Movie Review Sentiment Prediction

This script analyzes the sentiment (positive or negative) of a movie review based on the connotation of the words in the review. The script has a training phase and testing phase. During the training phase, the code loops through a file with several thousand reviews as well as their classification (positive or negative review). With this information, the code predicts the sentiment of the reviews in the testing file.
This project was done as a part of my Data Mining class (CS 484).

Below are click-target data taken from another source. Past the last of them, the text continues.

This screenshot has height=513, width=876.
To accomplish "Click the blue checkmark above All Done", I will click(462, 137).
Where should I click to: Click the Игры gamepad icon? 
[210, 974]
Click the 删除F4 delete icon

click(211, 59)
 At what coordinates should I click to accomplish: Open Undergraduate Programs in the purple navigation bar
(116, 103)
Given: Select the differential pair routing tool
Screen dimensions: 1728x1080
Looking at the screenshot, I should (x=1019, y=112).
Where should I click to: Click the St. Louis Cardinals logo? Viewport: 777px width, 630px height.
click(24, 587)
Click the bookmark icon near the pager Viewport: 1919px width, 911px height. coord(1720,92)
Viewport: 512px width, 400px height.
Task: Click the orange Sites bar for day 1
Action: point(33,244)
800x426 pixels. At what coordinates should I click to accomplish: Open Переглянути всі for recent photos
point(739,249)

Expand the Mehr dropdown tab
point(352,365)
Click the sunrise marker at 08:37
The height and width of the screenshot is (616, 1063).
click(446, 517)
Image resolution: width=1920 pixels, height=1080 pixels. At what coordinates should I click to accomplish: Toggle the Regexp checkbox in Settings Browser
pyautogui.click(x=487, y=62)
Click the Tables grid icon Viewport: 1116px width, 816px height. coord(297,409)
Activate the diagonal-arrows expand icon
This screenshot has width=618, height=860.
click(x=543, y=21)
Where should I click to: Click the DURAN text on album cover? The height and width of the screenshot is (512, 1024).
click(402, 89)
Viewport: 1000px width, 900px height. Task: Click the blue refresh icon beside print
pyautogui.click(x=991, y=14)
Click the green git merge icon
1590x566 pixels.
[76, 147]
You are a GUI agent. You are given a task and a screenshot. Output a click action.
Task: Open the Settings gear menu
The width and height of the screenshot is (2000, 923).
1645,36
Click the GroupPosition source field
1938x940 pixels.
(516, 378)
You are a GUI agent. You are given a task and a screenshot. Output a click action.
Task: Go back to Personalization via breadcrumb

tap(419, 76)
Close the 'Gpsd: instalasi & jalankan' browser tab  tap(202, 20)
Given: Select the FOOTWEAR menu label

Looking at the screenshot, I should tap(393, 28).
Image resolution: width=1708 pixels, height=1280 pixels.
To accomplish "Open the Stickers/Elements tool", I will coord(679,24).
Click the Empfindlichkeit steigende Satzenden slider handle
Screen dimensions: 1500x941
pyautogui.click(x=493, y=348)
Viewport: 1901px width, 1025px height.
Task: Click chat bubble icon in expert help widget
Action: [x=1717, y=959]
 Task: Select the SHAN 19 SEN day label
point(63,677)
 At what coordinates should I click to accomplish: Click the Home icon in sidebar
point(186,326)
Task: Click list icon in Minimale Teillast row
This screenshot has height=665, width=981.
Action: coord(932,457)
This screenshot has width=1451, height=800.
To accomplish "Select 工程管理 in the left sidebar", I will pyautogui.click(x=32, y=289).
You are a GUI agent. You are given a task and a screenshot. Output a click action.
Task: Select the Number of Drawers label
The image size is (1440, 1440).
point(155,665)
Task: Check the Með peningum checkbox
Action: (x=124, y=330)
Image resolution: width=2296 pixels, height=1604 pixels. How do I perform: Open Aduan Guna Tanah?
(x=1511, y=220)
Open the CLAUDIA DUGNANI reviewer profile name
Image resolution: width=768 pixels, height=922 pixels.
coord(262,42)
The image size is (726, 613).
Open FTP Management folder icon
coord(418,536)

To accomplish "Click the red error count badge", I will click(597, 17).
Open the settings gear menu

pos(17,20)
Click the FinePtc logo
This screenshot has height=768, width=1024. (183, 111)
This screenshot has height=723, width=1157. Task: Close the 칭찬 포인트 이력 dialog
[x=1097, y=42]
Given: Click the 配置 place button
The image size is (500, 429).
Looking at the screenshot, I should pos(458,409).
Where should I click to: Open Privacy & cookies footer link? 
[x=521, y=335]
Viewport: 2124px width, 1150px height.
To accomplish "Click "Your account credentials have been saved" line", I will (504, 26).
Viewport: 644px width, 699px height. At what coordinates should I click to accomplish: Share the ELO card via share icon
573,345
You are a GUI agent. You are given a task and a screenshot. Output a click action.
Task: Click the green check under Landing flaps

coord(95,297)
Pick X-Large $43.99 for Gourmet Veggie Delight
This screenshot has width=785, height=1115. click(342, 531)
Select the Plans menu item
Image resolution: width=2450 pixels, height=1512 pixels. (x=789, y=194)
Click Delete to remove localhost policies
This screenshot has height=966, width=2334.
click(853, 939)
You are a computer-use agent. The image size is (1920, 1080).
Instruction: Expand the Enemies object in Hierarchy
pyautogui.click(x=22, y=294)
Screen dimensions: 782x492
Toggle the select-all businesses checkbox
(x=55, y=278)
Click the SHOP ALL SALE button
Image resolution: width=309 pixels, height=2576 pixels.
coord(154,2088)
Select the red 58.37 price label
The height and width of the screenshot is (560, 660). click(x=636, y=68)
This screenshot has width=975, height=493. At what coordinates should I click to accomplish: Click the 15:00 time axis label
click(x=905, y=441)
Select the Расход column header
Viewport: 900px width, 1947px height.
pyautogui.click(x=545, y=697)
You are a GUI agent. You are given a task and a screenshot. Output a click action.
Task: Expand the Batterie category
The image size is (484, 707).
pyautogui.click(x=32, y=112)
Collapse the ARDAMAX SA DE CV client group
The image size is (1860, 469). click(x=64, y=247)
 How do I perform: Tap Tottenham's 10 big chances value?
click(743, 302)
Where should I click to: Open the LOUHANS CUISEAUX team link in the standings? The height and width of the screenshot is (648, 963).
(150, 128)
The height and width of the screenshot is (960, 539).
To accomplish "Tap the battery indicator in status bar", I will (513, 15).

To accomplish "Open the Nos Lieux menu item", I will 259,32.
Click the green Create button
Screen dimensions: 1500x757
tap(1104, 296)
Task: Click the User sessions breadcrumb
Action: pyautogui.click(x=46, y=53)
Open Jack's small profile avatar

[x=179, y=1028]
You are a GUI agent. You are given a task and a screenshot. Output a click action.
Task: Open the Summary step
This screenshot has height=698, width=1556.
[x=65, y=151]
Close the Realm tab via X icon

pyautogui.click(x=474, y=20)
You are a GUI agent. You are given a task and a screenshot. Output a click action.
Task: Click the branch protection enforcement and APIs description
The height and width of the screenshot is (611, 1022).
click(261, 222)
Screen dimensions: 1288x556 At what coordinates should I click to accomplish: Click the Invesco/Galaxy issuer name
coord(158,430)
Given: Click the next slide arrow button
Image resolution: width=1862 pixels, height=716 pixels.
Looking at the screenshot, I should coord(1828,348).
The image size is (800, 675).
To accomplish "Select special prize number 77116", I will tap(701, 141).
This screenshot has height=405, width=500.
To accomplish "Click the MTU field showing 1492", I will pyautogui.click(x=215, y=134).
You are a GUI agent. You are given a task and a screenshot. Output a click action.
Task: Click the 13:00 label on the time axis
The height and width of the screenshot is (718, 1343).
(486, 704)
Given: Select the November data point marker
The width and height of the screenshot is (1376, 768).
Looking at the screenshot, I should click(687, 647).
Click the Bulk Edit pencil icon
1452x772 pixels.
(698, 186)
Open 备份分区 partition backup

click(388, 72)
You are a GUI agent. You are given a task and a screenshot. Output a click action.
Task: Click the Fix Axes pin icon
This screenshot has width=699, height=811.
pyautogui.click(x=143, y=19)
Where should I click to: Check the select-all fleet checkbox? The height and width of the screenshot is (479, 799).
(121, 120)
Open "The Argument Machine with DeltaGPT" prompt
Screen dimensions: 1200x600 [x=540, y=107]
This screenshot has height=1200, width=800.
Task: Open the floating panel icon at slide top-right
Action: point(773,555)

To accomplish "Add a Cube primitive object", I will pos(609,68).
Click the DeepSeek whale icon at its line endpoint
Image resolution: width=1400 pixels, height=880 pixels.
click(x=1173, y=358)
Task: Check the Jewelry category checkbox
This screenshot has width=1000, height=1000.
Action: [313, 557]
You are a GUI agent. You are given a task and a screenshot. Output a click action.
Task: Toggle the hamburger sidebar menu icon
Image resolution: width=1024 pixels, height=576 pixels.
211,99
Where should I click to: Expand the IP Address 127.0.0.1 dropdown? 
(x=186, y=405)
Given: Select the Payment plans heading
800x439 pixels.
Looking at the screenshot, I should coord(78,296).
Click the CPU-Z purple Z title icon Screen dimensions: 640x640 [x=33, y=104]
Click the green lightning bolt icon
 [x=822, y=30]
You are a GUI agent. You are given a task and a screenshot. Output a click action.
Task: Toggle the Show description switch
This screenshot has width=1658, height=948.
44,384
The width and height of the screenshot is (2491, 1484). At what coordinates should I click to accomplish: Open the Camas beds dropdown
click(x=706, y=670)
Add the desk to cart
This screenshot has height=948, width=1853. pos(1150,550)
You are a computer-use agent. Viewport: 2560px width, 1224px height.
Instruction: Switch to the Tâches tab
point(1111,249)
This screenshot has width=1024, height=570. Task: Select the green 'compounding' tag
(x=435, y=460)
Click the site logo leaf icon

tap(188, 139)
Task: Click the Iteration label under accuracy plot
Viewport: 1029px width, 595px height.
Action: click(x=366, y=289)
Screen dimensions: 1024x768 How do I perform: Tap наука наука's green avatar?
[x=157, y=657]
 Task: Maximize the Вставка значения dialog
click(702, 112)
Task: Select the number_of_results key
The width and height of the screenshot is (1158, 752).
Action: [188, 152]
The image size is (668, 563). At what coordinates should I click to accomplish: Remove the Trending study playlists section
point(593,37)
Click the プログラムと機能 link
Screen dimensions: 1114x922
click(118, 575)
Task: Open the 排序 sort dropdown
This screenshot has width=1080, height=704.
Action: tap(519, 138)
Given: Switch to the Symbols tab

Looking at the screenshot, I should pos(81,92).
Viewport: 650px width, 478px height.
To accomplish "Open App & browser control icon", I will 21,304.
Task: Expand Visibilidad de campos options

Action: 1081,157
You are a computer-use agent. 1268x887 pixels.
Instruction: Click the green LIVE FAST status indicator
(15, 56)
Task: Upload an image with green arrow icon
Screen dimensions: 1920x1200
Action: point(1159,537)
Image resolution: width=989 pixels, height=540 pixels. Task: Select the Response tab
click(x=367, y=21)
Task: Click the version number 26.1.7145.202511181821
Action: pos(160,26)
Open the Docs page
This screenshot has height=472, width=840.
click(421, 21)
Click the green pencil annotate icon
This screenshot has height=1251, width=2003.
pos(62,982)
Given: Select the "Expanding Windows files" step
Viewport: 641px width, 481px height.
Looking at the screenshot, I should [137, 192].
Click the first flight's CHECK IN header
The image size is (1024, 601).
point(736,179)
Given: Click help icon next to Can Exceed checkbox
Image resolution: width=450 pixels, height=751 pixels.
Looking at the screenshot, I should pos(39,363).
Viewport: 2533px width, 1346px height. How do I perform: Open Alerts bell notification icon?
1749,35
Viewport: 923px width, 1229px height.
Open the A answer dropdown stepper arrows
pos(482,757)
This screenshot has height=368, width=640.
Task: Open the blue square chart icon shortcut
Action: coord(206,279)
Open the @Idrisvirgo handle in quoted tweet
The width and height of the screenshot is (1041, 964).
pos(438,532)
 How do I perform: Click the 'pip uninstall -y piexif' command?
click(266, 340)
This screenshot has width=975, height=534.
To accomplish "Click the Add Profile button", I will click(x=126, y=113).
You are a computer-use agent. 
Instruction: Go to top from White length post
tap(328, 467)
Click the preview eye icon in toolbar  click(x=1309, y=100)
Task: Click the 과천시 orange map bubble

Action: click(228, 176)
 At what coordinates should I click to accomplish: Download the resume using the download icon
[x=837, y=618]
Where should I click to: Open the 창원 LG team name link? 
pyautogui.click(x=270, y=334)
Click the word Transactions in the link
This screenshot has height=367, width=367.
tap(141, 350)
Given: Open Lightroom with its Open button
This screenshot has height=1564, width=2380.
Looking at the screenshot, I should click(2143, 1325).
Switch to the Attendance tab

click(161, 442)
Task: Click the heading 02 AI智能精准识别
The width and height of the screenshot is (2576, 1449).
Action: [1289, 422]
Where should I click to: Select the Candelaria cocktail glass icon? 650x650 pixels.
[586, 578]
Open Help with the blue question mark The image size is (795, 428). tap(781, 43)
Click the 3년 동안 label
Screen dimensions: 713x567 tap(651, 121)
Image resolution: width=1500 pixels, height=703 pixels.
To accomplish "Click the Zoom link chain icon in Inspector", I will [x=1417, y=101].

Naive Bayes / Machine Learning Drug Analysis

This python script analyzes different drug compounds. The technical description of this project is to determine which given compound records are active (binding) and which are inactive (non-binding). A big caveat to this project was the imbalanced distribution in the training set where 10% of the training records are classified as active and 90% are classified as inactive. The training occurs on 800 different classified records and the test dataset occurs on 350 different records. In the main python script, there are two different approaches to this problem. There is the Naive Bayes algorithm which is a simple algorithm that calculates based on summed probability of each compound feature (dimension). There is also a machine learning approach that utilizes the Scikit-Learn python library to create a multilevel neural network.
This project was done as a part of my Data Mining Class (CS484)

Toyger Scanner and Parser

This language parser takes in a file and analyzes it ensuring basic syntax and semantics. A compiler for our Toyger language, which is inspired by Tiger (Andrew Appel, Modern Compiler Implementation in C, Cambridge University Press) but a much simplified version. A scanner and a parser to perform syntax analysis for a subset of Toyger programs using lex (flex, jflex) with lexical analysis and a recursive descent parser for syntax checking. Able to generate a report for an input program.
This project was done as a part of my Natural Language Processing class.